***** INFORMATION SUPPLIED

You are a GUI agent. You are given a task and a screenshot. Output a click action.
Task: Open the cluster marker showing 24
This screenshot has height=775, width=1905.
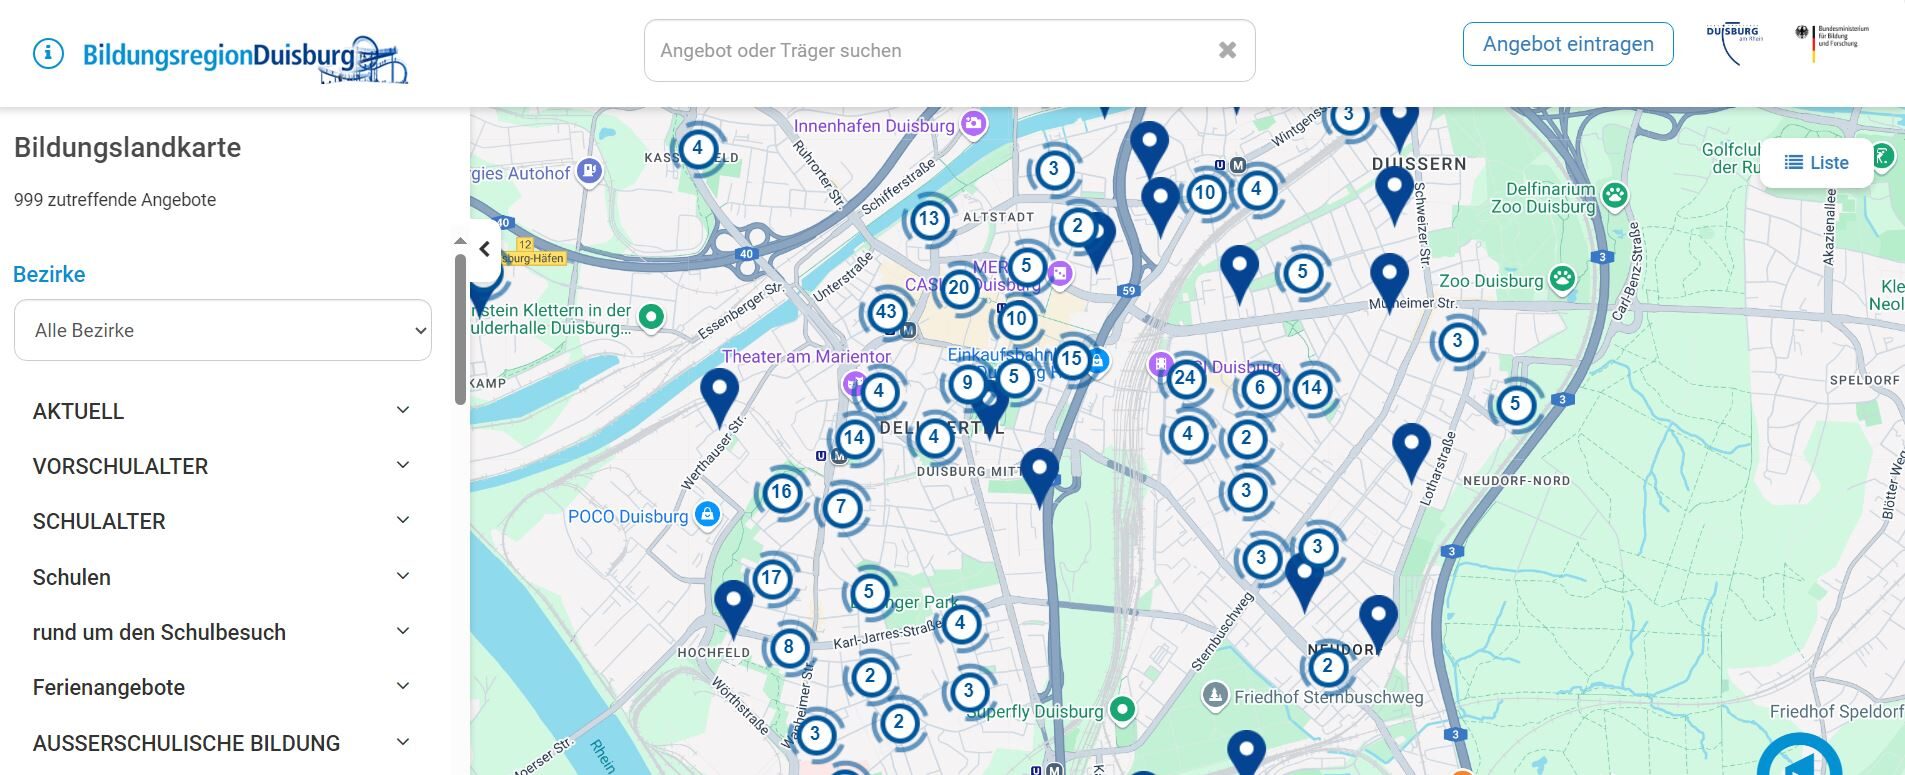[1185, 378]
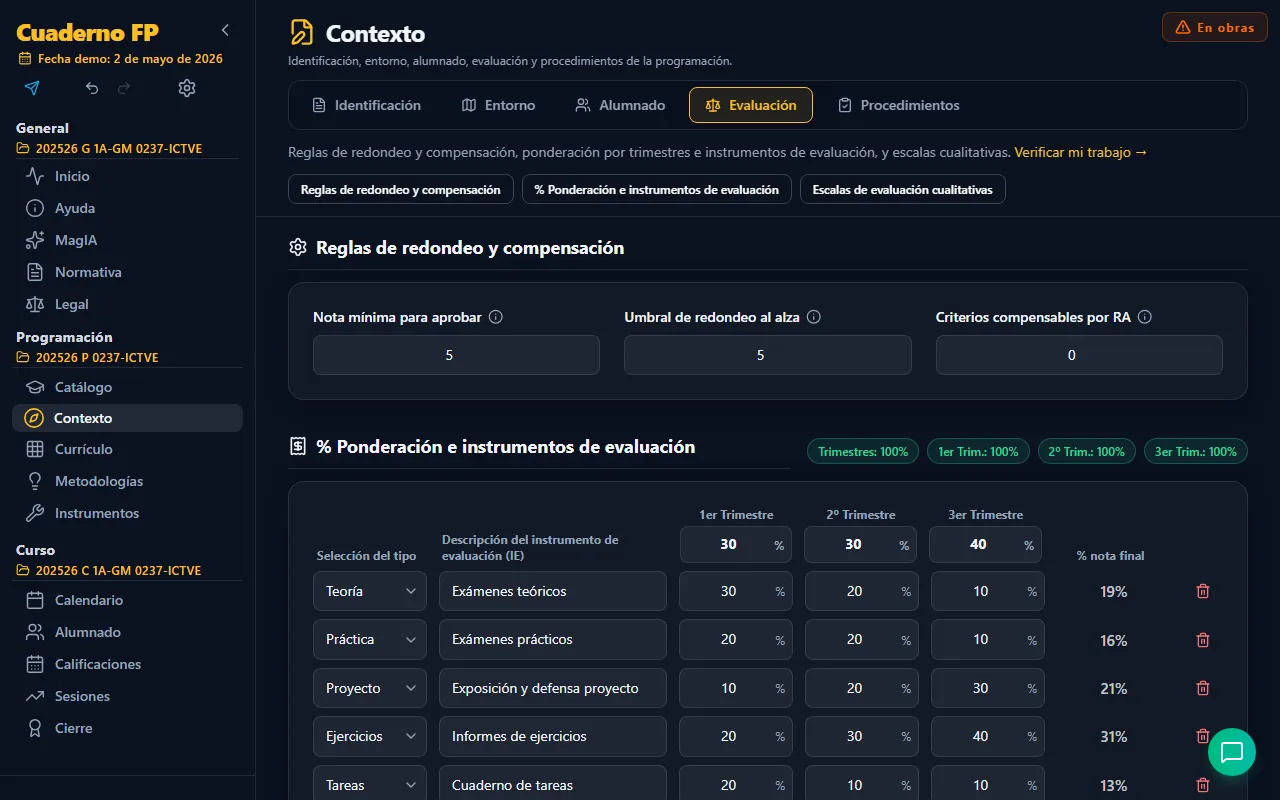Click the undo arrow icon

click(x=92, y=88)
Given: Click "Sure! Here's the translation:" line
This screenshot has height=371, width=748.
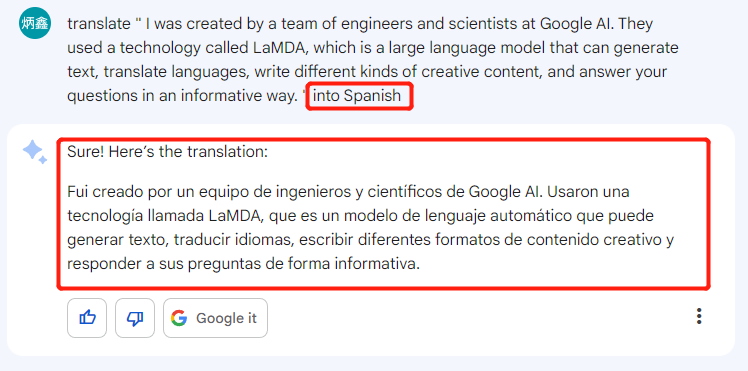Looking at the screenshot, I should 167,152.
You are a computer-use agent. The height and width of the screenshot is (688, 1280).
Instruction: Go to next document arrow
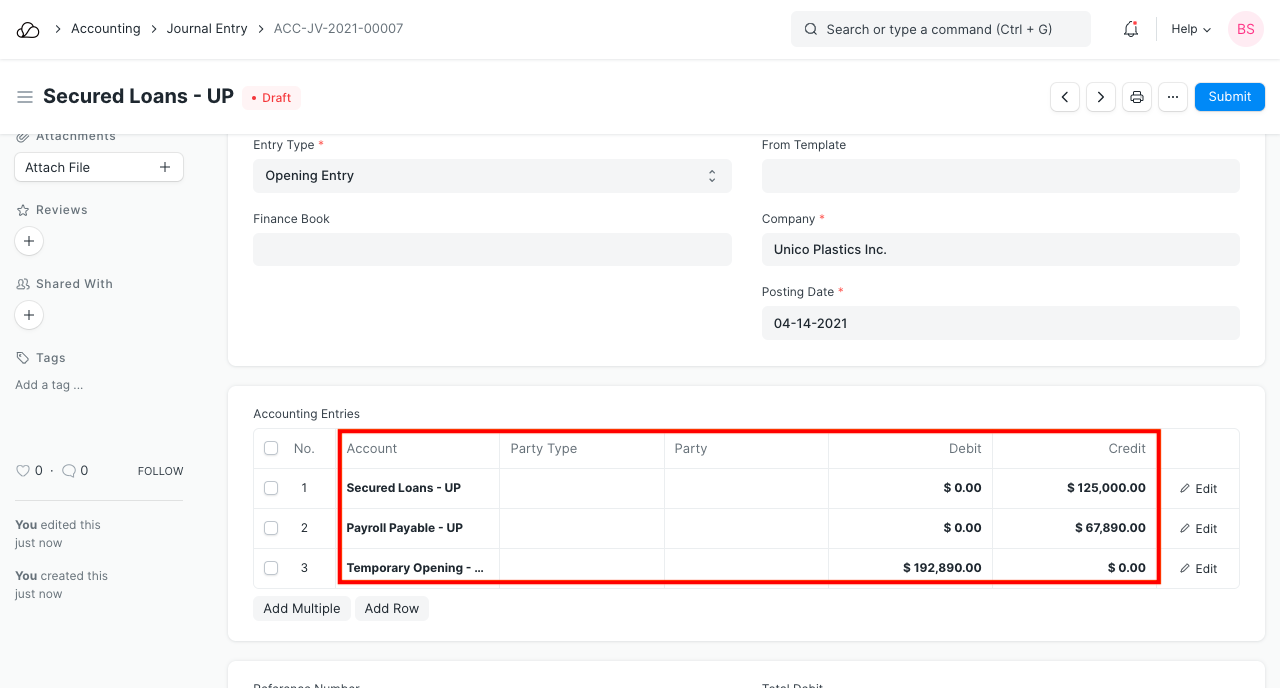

**********

- _YOUR TASK_
Determine the number of lines in the listing above containing the word "agent"; respond with that figure only.

- _SOLUTION_
2